Your answer should consist only of the lines from the line containing "Task: Click the blue Search button" through the last line below, each repeated exactly.

**INPUT RECORDS:**
────

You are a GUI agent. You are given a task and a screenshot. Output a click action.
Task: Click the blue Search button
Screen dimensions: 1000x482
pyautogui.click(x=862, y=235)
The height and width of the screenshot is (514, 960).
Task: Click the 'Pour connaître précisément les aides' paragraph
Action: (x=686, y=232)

────

**RESULT FOR THIS TASK:**
Task: Click the blue Search button
Screen dimensions: 1000x482
pyautogui.click(x=862, y=235)
The height and width of the screenshot is (514, 960).
Task: Click the 'Pour connaître précisément les aides' paragraph
Action: (x=686, y=232)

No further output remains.